Antara Dua Hadits Kelihatan Bertentangan

Hadits, 13 Oktober 2009

Pertanyaan:

Assalamu 'alaikum Wr.Wb.
Saya bingung antara hadits yg meriwayatkan dari Aisyah ra bahwa Rasulullah SAW tdk pernah menyentuh wanita, kecuali istri & budaknya. Tapi beberapa mahdzab mengatakan bahwa bersentuhan kulit antara laki-laki & perempuan tidak membatalkan wudlu. Seakan-seakan keduanya saling bertentangan. Jika menganut yg pertama berarti menggugurkan yg kedua atau sebaliknya. Mohon penjelasannya. Jazakumullah. Wassalam.



-- Diah Agustijanti (Klaten)

Jawaban:

 

 

Wa’alaikumussalam Wr.Wb.

Alhamdulillah, wash-shalatu was-salamu ‘ala Rasulillah, amma ba’du:

Memang ada beberapa masalah dimana hadits-hadits tentangnya tampak saling bertentangan, seperti masalah saat turun sujud mendahulukan lutut atau tangan, tentang apakah menyentuh kemaluan membatalkan wudhu ataukah tidak, tentang hukum minum sambil berdiri, tentang shalat witir sebagai penutup shalat malam, tentang qunut subuh, tentang shalat dhuha, dan lain-lain. Dan terhadap hadits-hadits yang seperti itu, manhaj, metodologi dan langkah para ulama dalam menyikapinya telah jelas, yang bisa disimpulkan dalam tiga langkah sebagai berikut:

1.      Langkah pertama, dengan memeriksa dan meneliti kedudukan dan derajat masing-masing hadits. Dimana jika terbukti bahwa, diantara hadits-hadits itu ada yang shahih (atau juga hasan) dan yang lain dha’if, maka hanya yang shahih saja yang dipakai, sedangkan yang dha’if ditinggalkan, diabaikan dan digugurkan.

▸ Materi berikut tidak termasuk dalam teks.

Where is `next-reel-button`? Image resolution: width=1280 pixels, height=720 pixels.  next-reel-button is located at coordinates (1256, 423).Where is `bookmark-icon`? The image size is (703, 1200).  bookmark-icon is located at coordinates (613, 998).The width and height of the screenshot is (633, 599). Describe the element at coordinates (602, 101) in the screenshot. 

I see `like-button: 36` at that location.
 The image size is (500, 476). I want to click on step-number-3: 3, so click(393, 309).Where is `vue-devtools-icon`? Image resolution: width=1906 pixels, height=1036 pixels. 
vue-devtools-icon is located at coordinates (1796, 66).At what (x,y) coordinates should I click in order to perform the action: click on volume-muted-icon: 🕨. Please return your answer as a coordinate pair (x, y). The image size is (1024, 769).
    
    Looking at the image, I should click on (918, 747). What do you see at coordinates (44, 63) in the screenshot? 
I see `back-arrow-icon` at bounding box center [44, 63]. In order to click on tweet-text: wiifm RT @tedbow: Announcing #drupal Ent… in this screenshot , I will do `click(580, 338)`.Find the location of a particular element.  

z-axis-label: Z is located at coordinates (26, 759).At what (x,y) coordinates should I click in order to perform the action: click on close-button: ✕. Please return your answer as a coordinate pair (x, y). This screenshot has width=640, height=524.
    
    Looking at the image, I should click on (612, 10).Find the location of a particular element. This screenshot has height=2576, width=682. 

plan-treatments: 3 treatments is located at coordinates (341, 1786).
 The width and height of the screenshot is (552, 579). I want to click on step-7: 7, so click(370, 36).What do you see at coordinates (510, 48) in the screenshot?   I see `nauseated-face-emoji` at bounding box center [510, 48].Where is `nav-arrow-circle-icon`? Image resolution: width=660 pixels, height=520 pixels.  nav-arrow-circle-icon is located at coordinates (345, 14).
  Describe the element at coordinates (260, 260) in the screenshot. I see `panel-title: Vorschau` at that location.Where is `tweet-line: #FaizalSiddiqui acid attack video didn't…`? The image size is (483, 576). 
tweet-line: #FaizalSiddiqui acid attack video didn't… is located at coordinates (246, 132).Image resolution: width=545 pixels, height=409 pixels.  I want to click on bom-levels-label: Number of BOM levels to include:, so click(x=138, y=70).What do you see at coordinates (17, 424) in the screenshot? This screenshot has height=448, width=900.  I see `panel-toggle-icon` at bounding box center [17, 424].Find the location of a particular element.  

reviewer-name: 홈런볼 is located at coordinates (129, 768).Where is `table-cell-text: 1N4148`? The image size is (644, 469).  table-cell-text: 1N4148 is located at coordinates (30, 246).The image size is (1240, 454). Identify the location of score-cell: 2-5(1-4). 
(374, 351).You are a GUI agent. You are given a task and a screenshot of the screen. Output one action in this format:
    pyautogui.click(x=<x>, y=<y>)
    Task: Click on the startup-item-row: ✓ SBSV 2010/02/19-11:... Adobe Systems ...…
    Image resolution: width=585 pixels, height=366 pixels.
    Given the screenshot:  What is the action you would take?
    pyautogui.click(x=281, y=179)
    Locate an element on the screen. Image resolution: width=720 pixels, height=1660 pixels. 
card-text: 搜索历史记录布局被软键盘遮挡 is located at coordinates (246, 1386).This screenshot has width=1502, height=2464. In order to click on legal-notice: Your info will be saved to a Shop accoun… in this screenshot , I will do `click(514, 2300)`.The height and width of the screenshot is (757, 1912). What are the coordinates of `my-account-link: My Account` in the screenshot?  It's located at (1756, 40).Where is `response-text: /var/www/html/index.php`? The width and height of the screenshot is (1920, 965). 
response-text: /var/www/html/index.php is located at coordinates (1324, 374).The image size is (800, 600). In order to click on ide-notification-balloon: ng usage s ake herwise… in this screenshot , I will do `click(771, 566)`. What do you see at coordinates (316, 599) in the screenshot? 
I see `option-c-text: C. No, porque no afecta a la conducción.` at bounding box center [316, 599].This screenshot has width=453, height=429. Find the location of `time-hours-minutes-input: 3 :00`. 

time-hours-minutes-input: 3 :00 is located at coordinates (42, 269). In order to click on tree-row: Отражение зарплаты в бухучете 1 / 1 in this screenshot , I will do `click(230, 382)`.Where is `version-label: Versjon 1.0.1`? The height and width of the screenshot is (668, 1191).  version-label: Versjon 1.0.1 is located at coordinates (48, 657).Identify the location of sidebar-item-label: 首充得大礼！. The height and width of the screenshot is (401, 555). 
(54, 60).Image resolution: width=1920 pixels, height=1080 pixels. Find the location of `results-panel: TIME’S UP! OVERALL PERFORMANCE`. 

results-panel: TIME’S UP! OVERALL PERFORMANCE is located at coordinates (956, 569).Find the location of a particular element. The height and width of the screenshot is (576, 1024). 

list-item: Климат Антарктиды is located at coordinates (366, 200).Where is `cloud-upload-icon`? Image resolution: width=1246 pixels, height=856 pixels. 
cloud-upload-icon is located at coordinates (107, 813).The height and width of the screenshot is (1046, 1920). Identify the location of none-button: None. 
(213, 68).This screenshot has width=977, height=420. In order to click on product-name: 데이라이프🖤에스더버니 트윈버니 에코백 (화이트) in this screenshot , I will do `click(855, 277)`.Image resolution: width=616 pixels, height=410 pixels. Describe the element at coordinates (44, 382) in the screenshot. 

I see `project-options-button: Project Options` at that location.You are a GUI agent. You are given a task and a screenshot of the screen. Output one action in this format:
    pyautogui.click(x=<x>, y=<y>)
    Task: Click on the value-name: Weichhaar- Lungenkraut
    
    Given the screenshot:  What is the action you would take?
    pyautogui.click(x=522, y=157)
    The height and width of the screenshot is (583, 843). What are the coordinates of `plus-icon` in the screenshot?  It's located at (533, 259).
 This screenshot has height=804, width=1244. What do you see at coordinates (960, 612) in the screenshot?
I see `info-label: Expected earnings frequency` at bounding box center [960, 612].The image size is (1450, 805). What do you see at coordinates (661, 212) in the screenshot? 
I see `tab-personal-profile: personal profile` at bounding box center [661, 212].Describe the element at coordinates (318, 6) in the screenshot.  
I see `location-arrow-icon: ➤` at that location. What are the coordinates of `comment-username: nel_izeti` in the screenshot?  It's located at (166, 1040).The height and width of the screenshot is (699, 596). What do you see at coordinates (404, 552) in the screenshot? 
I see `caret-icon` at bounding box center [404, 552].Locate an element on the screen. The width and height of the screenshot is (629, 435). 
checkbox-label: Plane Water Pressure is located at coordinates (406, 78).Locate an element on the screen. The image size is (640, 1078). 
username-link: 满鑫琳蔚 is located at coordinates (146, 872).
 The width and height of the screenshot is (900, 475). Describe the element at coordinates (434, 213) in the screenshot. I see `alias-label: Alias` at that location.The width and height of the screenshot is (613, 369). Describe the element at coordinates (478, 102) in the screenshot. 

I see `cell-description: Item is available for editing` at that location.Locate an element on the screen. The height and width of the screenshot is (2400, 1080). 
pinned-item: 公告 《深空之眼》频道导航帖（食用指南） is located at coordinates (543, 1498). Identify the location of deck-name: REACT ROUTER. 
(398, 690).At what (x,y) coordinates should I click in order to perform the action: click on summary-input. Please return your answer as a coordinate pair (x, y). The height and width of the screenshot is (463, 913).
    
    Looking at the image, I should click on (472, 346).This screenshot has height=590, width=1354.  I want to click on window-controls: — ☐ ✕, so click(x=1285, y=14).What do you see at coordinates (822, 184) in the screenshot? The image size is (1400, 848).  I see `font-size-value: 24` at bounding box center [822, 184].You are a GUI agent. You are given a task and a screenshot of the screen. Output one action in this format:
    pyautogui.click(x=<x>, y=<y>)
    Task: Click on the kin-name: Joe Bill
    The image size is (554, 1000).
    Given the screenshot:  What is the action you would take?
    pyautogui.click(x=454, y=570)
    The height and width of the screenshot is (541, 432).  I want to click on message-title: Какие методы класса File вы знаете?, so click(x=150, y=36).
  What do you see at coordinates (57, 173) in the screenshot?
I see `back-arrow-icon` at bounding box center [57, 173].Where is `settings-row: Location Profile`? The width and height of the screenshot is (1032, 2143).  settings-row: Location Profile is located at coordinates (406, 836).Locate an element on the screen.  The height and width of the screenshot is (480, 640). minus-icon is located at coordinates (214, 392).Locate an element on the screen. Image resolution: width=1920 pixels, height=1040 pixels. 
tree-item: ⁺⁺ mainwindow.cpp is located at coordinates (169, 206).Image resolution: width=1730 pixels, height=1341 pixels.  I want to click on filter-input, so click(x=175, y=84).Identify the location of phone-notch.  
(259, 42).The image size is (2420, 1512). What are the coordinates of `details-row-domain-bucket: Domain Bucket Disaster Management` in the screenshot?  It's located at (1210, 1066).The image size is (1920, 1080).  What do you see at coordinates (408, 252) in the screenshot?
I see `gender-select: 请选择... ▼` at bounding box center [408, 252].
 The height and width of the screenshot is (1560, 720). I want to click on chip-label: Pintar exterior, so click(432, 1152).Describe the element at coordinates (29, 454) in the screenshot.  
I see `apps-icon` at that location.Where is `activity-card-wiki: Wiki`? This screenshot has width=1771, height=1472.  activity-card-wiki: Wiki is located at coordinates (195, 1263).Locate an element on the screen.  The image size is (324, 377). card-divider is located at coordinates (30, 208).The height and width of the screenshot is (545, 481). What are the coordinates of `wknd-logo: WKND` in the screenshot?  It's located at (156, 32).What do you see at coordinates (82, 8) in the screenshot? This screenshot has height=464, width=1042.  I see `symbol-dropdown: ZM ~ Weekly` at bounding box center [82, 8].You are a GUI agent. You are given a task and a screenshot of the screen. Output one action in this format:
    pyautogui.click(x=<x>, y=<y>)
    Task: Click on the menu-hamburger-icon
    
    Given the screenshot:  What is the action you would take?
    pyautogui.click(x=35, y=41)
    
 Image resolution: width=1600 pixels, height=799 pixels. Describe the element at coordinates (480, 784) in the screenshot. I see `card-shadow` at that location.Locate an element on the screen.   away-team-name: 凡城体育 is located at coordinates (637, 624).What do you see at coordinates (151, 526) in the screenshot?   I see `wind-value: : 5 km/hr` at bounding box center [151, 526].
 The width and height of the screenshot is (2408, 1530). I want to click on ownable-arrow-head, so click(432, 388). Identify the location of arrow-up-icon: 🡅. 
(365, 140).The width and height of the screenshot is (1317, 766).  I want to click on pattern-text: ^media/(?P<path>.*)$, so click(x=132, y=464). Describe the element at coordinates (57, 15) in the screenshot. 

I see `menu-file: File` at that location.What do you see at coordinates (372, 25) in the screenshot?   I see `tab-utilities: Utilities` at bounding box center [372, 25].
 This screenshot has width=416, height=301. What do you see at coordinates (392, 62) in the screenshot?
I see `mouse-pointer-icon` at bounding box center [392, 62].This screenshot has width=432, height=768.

2.      Langkah kedua, jika ternyata hadits-hadits yang tampak saling bertentangan itu sama-sama shahih atau sama-sama kuatnya, jika ada cara yang bisa memadukan antara keduanya, maka cara ini yang sebaiknya ditempuh dan diambil. Sehingga kedua hadits bisa tetap dipakai, tanpa ada yang digugurkan. Dan cara ini disebut dengan istilah “thariqatul-jam’i wat-taufiq” (metode penggabungan dan pemaduan).

3.      Dan langkah ketiga adalah dengan melakukan “thariqatut-tarjih” (metode memilih yang lebih kuat). Dan langkah ini ditempuh jika memang langkah kedua tidak bisa diambil, dimana antara hadits-hadits itu benar-benar tidak bisa digabungkan dan dipadukan. Maka apa boleh buat harus dipilih diantaranya yang dinilai lebih kuat, sedangkan yang lebih lemah terpaksa harus ditinggalkan dan digugurkan.

Itu tadi manhaj dan metodologi para ulama dalam menyikapi hadits-hadits yang tampak saling bertentangan. Namun isi pertanyaan Anda di atas tidak termasuk dalam kategori itu. Karena masalah Nabi shallallahu ‘alaihi wasallam tidak pernah menyentuh seorang wanitapun yang non mahram, dan masalah persentuhan laki-laki&perempuan membatalkan wudhu (menurut sebagian madzhab tentunya), adalah dua masalah dan dua topik yang berbeda.

Sebab yang pertama berbicara tentang hukum boleh tidaknya laki-laki dan perempuan non mahram saling bersentuhan secara umum. Sementara masalah kedua terkait dengan batal-tidaknya wudhu karena persentuhan kulit antar beda jenis. Lalu topik pertama disebutkan di dalam hadits secara tekstual, sedangkan topik kedua tidak ada teks haditsnya secara khusus, melainkan merupakan masalah yang diperbedakan dan diperdebatkan di antara para ulama fiqih. Dimana ada yang berpendapat itu membatalkan wudhu, dan yang lain mengatakan tidak membatalkan. Jadi ya tidak termasuk kategori hadits-hadits yang saling bertentangan. Ditambah lagi perlu diingat bahwa madzhab yang berpendapat bahwa, hukum batal wudhu oleh persentuhan kulit antar laki-laki dan perempuan itu juga berlaku antar suami-istri!!!

Demikian jawaban dari kami, semoga bisa dipahami dengan baik dan bermanfaat. Wallahu a’lam, wa Huwal Muwaffiq ila aqwamith-thariq, wa Huwal Hadi ila sawa-issabil.